Он покраснел, вспотел. Из горла у него вырвались неразборчивые звуки.
— О! О! Лаять — тоже ремесло. — Обиженно Ашот кинул шампур с недоеденным шашлыком обратно на мангалку, вытер тщательно руки грязнейшим полотенцем и, сделав под козырек, повернул к выходу. — Пошли, Зуфар! Оказывается, зоотехникам и штурманам шашлык не выдается… Графьям и только избраннейшей публике…
Молодой штурман растерянно озирался. Он тоже обиделся.
— Нельзя! Сказано, нельзя! — никак не успокаивался Хужаев. Он подскочил к Зуфару и, тыкая ему пальцем в грудь, кричал: — Нельзя, нельзя! Не забывайтесь! Очистить помещение!
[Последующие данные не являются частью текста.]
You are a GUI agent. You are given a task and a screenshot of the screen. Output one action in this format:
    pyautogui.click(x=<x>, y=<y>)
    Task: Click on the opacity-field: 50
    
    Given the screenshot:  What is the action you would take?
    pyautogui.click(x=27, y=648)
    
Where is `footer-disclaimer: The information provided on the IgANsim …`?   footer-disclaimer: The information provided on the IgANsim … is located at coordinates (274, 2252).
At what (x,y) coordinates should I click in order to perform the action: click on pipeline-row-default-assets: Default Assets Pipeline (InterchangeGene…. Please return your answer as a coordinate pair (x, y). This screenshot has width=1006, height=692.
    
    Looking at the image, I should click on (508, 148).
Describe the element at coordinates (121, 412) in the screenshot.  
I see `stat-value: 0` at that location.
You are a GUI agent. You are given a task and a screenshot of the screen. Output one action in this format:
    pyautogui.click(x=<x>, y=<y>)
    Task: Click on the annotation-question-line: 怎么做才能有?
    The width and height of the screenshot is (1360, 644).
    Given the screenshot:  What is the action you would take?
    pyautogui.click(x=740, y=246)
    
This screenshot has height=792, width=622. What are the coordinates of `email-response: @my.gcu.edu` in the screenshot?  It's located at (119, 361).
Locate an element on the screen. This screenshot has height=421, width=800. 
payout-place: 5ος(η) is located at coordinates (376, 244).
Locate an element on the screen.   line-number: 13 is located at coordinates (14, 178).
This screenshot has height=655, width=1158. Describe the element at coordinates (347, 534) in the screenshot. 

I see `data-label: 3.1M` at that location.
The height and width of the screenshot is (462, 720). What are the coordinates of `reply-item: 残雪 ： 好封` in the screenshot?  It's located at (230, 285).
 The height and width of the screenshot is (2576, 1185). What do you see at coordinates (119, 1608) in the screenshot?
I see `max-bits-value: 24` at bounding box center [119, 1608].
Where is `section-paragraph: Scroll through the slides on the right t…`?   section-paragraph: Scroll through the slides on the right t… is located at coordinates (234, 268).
Ашот совсем не расположен был вступать с Хужаевым в пререкания, даже из — за шашлыка. Он боялся наговорить лишнего… Он и так уже успел брякнуть что — то вроде: «От дурака и сова улетит». Длинный язык укорачивает жизнь. Оставалось стиснуть зубы и покорно удалиться. Но тут же, полный изумления, он воскликнул:
— Сардар? Здесь?
Остолбенело Ашот застыл перед помрачневшим, прятавшим под кипенно — белой папахой свое рябое лицо туркменом. Оно было полно высокомерия и спокойствия, только шрам, рассекавший от уголка глаз до бороды всю щеку, предательски побагровел.